- [Task instructions]
Pull out every row below that contains the word "Share", copying each one in full. Case counts.

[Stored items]
◆ ◆ ◆

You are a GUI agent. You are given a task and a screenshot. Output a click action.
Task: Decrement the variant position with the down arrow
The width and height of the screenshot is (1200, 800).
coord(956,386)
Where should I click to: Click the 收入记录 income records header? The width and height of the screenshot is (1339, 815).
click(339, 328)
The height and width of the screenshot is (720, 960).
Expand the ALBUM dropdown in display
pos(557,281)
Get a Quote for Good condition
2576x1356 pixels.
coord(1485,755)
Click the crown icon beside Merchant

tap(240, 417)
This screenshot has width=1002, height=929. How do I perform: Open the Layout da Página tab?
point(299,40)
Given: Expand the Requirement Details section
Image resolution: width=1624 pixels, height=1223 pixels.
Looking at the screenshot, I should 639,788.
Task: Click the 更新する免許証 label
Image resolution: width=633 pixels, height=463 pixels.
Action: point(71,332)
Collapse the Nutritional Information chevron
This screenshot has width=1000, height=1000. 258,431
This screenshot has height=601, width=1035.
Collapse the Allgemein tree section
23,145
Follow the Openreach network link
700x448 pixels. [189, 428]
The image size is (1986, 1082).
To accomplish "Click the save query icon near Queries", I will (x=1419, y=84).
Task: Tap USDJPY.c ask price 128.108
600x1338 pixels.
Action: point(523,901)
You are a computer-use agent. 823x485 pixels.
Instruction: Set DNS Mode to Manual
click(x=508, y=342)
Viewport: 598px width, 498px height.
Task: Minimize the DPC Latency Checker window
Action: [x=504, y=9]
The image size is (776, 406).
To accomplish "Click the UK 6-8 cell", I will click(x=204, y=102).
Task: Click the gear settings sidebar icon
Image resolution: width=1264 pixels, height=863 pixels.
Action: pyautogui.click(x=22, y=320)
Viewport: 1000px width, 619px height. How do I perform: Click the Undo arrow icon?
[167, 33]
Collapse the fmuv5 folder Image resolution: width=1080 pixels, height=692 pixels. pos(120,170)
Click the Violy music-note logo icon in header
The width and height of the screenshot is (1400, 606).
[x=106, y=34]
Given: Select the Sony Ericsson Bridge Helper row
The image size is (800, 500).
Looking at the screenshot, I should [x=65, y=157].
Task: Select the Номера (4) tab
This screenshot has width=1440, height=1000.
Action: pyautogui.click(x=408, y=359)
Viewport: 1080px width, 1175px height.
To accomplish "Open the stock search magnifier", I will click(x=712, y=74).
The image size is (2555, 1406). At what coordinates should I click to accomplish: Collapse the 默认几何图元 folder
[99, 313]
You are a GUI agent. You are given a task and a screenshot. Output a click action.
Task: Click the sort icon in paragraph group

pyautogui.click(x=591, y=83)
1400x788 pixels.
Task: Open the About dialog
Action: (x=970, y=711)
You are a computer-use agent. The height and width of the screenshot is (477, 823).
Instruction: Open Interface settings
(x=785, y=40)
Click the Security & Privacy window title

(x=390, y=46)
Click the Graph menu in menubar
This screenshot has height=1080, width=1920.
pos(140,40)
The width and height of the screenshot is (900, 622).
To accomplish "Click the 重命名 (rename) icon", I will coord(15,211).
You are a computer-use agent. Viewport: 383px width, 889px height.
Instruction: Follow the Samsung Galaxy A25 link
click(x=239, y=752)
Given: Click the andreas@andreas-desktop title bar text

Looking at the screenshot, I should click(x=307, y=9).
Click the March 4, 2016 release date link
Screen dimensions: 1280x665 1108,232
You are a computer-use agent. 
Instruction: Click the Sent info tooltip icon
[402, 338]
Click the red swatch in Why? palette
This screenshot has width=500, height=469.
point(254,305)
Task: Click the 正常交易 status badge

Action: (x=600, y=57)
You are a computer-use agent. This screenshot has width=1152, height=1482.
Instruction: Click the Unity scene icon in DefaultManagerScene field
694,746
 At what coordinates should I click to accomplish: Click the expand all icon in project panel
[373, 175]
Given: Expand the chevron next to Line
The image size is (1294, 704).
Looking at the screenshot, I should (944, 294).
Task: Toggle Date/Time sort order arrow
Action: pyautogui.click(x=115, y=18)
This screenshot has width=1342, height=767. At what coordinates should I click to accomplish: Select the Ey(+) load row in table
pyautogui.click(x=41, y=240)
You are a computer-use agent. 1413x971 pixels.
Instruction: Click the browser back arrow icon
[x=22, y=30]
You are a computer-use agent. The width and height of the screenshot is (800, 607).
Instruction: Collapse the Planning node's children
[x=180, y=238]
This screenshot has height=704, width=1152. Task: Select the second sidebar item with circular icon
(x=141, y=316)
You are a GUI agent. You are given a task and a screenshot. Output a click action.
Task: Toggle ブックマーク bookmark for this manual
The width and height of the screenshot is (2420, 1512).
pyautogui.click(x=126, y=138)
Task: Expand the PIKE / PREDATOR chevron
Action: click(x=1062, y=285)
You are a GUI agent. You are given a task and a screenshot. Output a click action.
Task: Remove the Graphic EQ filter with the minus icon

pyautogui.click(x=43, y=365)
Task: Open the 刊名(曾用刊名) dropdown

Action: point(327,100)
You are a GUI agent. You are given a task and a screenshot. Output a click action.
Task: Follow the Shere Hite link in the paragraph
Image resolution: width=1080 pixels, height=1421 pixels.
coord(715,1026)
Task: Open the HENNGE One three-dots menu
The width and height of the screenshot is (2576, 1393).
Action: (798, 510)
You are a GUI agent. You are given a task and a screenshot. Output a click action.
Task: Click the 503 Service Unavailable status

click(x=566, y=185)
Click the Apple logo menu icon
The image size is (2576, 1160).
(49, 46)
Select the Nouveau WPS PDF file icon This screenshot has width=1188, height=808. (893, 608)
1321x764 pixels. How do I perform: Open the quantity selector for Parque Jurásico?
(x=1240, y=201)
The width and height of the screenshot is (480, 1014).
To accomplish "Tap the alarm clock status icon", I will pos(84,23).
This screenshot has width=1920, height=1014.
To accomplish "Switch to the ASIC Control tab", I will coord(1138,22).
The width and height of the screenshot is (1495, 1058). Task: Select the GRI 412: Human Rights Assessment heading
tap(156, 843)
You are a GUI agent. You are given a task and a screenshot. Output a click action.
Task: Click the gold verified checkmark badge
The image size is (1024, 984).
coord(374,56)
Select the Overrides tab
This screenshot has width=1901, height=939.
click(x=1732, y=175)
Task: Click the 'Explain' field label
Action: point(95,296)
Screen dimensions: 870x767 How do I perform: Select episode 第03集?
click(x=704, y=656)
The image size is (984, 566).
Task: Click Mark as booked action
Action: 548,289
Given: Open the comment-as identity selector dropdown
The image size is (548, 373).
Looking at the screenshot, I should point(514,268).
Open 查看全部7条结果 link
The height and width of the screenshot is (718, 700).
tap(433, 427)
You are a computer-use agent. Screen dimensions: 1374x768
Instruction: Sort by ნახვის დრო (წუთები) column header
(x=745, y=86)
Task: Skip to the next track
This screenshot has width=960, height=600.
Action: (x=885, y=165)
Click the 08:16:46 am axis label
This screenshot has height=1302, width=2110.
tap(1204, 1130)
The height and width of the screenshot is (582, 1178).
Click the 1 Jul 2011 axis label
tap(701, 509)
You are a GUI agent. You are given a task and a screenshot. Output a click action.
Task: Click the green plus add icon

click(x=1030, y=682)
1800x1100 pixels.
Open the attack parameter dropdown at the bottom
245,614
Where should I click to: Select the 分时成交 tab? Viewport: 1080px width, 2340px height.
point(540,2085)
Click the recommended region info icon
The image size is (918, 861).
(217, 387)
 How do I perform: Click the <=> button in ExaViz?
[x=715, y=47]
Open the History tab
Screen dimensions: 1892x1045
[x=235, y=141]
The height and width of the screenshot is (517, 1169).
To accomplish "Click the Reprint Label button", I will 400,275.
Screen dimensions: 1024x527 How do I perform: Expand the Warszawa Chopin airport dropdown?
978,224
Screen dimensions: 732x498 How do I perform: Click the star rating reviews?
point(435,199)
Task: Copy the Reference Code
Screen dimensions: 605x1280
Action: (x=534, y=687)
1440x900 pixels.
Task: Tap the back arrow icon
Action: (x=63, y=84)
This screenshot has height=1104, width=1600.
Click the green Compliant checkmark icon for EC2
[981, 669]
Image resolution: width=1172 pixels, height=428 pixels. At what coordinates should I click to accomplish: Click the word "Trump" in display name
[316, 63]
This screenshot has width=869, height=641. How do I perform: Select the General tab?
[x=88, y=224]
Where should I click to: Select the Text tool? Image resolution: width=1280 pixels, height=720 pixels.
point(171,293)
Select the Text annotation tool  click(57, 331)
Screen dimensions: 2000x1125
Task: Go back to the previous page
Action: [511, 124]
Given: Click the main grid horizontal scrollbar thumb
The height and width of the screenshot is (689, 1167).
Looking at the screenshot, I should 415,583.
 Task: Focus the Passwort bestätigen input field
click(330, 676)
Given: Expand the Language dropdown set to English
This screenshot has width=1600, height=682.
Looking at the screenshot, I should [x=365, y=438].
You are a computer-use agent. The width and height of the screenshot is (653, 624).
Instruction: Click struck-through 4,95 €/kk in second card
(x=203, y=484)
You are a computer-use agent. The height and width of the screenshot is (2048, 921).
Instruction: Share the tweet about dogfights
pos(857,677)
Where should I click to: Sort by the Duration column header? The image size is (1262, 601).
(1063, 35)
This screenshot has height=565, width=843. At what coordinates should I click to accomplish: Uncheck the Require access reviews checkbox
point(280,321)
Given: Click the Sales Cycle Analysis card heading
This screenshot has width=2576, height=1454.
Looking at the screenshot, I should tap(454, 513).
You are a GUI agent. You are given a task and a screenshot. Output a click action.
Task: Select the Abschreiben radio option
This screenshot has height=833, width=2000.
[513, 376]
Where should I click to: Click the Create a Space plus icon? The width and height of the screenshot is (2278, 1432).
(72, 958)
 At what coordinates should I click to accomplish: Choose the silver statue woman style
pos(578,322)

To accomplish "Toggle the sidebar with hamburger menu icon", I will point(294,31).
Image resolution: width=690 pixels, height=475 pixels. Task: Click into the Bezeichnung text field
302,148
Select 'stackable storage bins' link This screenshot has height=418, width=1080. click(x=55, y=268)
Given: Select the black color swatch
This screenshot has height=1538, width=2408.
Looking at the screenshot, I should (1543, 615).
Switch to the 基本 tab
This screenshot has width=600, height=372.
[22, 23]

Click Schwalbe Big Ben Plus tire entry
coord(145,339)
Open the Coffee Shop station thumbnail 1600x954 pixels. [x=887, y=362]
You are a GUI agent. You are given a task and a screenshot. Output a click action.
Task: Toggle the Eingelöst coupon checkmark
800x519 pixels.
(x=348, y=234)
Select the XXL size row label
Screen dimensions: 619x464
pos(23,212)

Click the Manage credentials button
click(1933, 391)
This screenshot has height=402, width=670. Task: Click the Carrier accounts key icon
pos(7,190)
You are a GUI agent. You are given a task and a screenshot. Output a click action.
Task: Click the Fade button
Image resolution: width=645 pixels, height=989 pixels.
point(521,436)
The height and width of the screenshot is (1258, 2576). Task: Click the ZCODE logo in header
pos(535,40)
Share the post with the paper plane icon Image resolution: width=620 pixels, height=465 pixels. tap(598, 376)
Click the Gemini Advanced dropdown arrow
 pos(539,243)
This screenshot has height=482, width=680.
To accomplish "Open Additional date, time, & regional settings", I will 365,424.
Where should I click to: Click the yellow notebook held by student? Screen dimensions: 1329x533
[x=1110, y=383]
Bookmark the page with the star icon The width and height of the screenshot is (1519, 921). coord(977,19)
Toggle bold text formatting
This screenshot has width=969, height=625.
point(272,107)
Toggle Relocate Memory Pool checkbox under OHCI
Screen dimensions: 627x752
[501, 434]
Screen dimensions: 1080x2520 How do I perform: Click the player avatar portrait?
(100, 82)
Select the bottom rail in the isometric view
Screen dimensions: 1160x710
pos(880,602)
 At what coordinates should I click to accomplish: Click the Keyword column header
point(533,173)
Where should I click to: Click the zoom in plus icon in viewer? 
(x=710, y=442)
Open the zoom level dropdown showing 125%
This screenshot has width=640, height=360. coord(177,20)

◆ ◆ ◆

- [Response to the task]
Instruction: Share the tweet about dogfights
Share the post with the paper plane icon Image resolution: width=620 pixels, height=465 pixels. tap(598, 376)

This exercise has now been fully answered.